The website says to only look at really high values ( more than 0.99 ) and everything below 0.90 is "low risk".

[Symbiote]

It's 94% certain the VPN endpoint IP my work VPN (only 25 people, university IP) is a VPN/proxy/bad.

That's correct, but not at all correlated with us being likely to commit fraud.

It's 79% certain the office LAN NAT gateway IP is a VPN/proxy/bad.

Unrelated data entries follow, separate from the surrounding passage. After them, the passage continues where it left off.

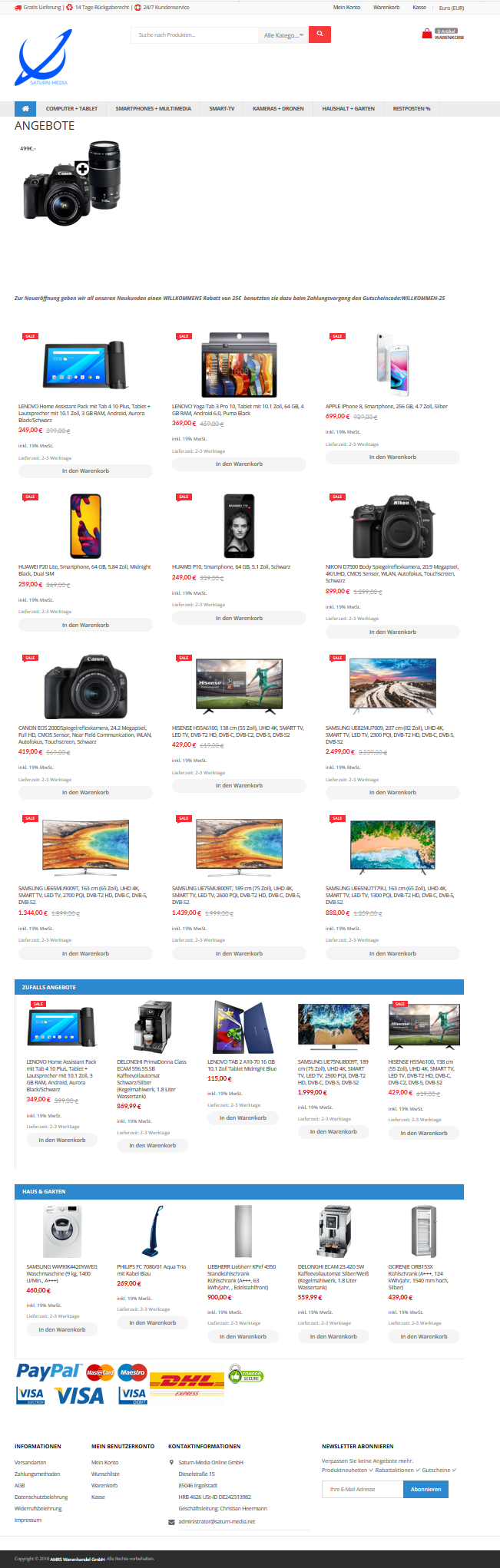The width and height of the screenshot is (500, 1568).
Task: Click the Saturn-Media logo
Action: 44,58
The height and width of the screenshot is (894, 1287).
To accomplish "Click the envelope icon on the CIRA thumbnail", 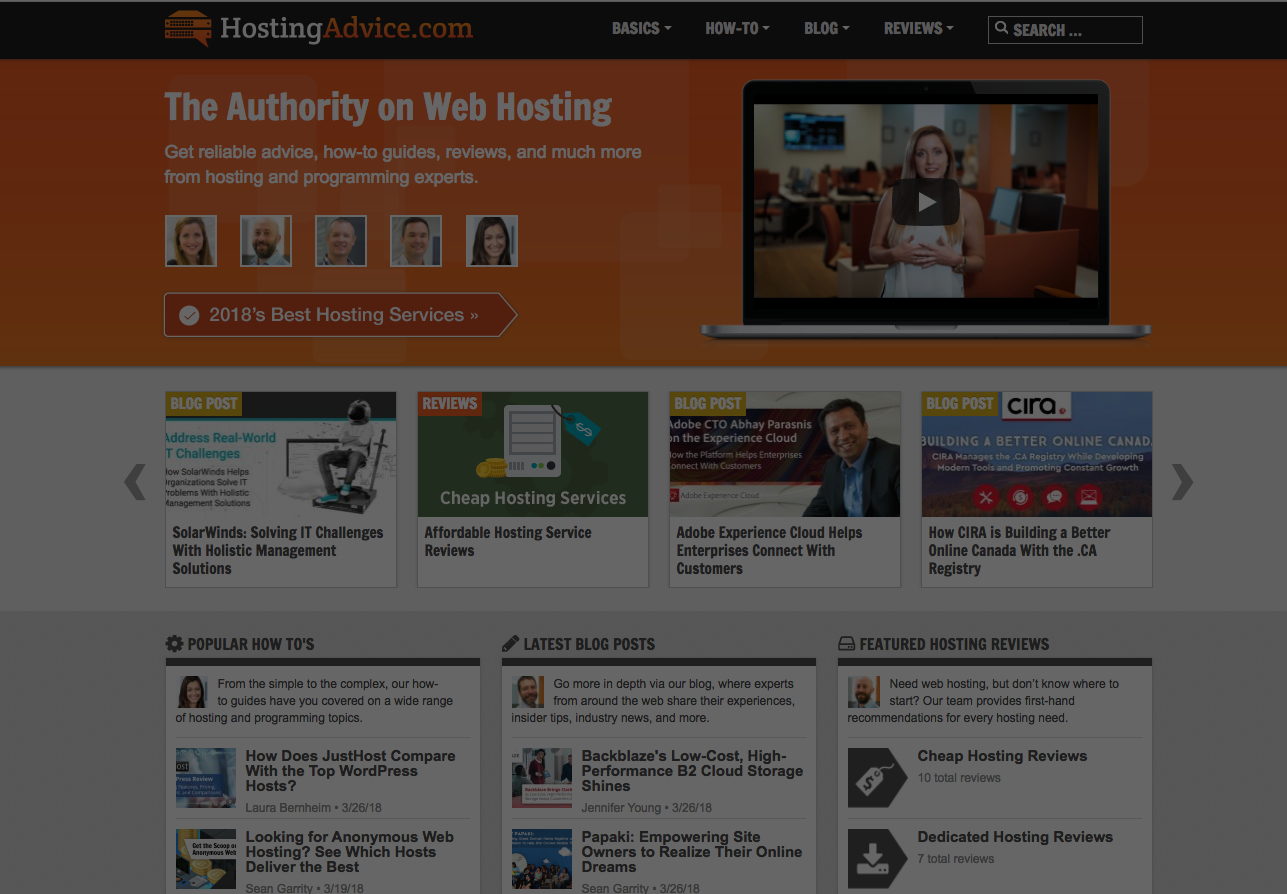I will [1088, 497].
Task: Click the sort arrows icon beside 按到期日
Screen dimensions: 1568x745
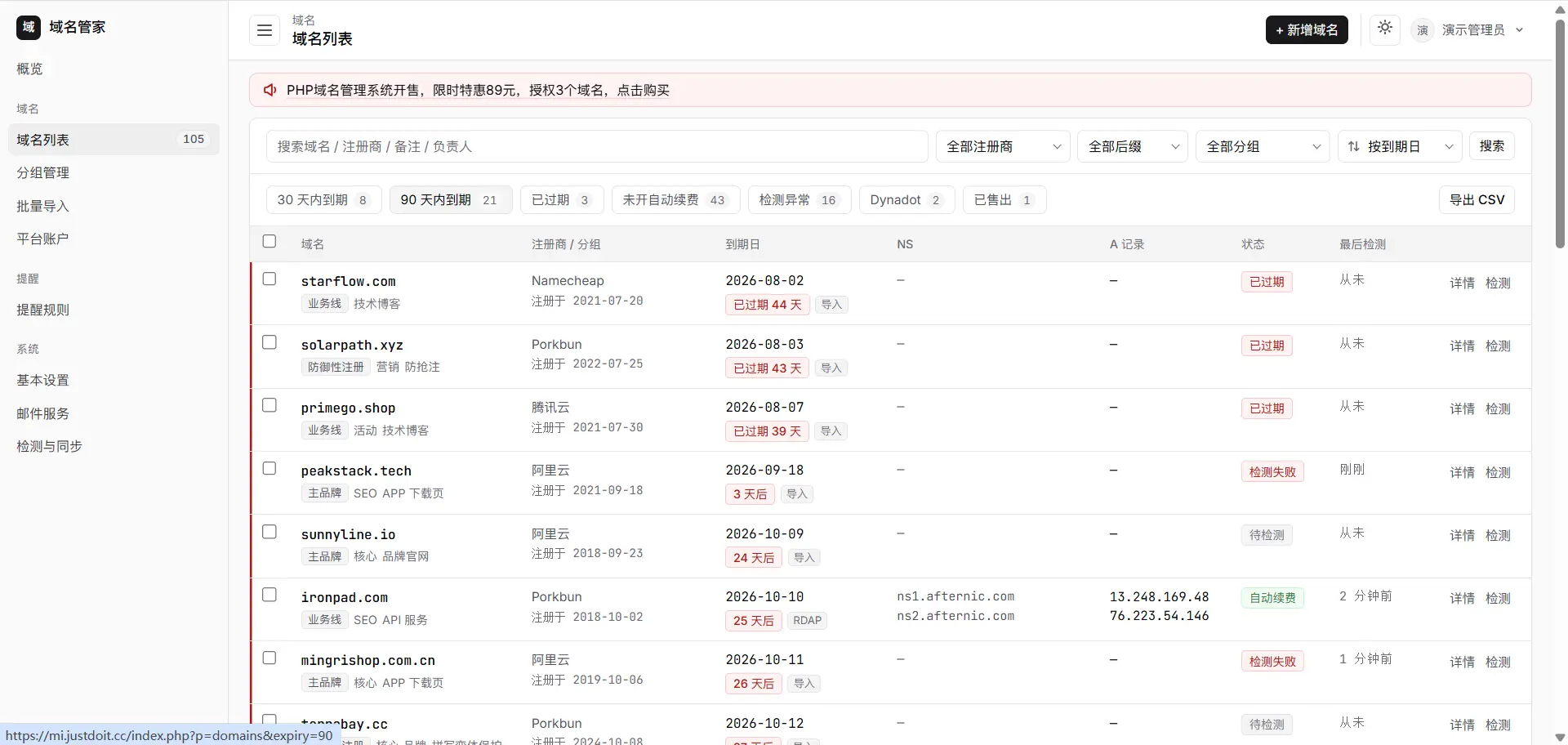Action: click(1354, 146)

My work desktop's static IP gets 23%, so that's something.

My home IP gets 60%.

(Is this thing just connected to a random number generator?)

[slivanes]

A lot of students have buyer remorse when they realize the money they just spent online could have been used more wisely. Unfortunately, when a network has a small percent of bad actors, the network as a whole is punished.

[sloxy]

I'm guessing it's more so that there's a lot of traffic coming from that IP that it was flagged as a proxy.

[Theodores]

I wonder what you have to do to become a target for such a network? I have not seen such behaviour online myself, in fact scam problems have been minimal and only once have I seen a gross picture in the customer service tickets. This was probably deserved though...

At order time I create a Google Map of the delivery address and this shows on checkout success. It also shows in the admin side with a live Google Map. If Google can get the address right then the postman probably can is the thinking.

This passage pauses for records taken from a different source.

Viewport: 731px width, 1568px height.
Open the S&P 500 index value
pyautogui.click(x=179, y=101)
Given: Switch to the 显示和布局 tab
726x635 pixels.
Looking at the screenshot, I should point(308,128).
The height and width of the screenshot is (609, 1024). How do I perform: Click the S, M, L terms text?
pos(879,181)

This reduces delivery problems immensely as anything that cannot be shown on a map goes on automatic hold.

Money wasted on delivering the wrong products to people, e.g. after they have managed to cancel their order, plus the costs of back room accounting/customer service is a far bigger cost than fraud.

In your experience did you have savings to be made in your operation in shipping/customer service, to optimise that before tightening up on fraud prevention?

Or do you sell expensive items in a low-ish volume where a single fraud wipes out all of your profits rather than just cost $20 or so?

[corbin]

The credit card payment gateway we use has an AVS that proved to miss a sizable amount of fraud, and also identify some legitimate transactions as fraudulent.

We ended up disabling the AVS system and implementing our own internal system which has been nearly perfect - but we still lose a number of legitimate customers who are unable to pass the automated verification.

[jimktrains2]

Avs was never meant to be an end all be all for fraud. Also, if you don't send address data you're getting worse rates.

[rwmj]

Do you report these to the police? It seems as if the "rent houses" could provide a pretty easy connection back to the criminals.

[256cats]

You could use https://ip-api.io to detect proxies/tor/etc

[slivanes]

You could use a service that detects if a phone number is prepaid or voip.

[davidkellis]

I've been bitten by this before as a customer. I tried signing up for FastMail and was unable to create an account because their signup page required I supply a non-voip phone number. My phone carrier - Republic Wireless - is a voip-only carrier. Google Voice is also voip-only. At least, that's how their phone number check reported my phone numbers.

[slivanes]

Unfortunately those carriers are also heavily used by fraudsters.

[techsupporter]

Which is hilarious because fraudsters can trivially acquire many "legitimate" mobile phone numbers by acquiring prepaid phones and there are entire forums (two on Reddit I know of off the top of my head) where people make a few pennies receiving and then sending the verification codes back to the scammer. I actually do a variant of this and keep a couple of crappy Android phones activated on two Sprint MVNOs that I can use as "throwaway" numbers for a service that demands a "real" mobile number for SMS. I have zero desire to give my actual mobile phone number to anyone except friends and family.

Meanwhile, people who are simply trying to get flexible--or, in the case of someone using a Google Voice number on a Google account with 2FA and a strong password, a more secure phone number than T-Mobile could provide--communications are needlessly punished.

[dylz]

Google Fi is not heavily used by fraudsters, but can't be differentiated against GV.

[driverdan]

Only in combination with other negative signals. Plenty of honest people use those. For example, I have use a prepaid phone and a VOIP number. I have no other phone numbers.